As the opening ceremony unfolded, lacking the usual energy from the crowd, the Olympics convened amid largely mixed feelings in the host country of Japan, but organizers hoped that the excitement from the Olympic sports would offset the widespread opposition.
“Today is a moment of hope. Yes, it is very different from what all of us had imagined,” IOC President Thomas Bach said. “But let us cherish this moment because finally we are all here together.”
“This feeling of togetherness — this is the light at the end of the dark tunnel of the pandemic,” he added. Later, Japanese tennis star Naomi Osaka lit the Olympic Cauldron after receiving the Olympic flame from a torch relay through the stadium.
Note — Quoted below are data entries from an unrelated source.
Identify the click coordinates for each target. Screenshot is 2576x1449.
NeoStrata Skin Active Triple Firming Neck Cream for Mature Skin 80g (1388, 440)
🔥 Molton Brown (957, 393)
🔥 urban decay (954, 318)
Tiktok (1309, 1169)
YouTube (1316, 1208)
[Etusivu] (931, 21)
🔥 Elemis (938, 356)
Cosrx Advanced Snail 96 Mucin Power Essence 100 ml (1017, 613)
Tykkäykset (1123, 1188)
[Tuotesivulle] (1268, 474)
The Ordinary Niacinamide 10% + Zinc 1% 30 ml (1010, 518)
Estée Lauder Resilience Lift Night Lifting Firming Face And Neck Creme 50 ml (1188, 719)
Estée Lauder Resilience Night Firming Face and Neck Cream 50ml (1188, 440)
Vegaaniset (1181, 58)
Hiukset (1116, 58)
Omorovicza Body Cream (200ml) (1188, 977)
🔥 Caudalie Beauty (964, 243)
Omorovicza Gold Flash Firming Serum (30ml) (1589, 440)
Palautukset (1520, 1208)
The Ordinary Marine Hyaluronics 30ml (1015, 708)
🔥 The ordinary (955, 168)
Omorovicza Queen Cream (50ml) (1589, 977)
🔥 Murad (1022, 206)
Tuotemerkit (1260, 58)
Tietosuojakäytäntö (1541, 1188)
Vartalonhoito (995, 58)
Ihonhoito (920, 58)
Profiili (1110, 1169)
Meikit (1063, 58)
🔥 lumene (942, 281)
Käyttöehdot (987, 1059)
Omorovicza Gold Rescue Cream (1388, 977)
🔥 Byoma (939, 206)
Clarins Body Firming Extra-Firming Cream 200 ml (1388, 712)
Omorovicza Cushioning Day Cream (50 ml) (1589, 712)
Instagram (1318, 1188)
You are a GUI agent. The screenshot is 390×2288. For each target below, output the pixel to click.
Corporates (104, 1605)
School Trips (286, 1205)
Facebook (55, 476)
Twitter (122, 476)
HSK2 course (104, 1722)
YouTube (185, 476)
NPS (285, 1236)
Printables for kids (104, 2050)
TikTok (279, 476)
Trepidations throughout Japan have threatened for months to drown out the usual flair of the Olympic opening, and a precisely calibrated ceremony in the stadium after dusk on Friday sought to portray that the Games and their spirit were still burning strong.
Mostly masked athletes waved enthusiastically to rows of empty seats and to a world eager to watch the sports begin but confused about what to make of it all. Some athletes socially distanced, while others clustered in ways completely opposite of what organizers had hoped.
“You had to face great challenges on your Olympic journey,” Bach told the athletes. “Today you are making your Olympic dream come true.”
Organizers held a moment of silence for those who had died in the pandemic; and the sound of the protests could be heard in the distance.
While the Olympic games have undoubtedly begun, people around the world doubt its success as projected by organizers, and wonder if its effect on the pandemic situation in Japan will be worth it.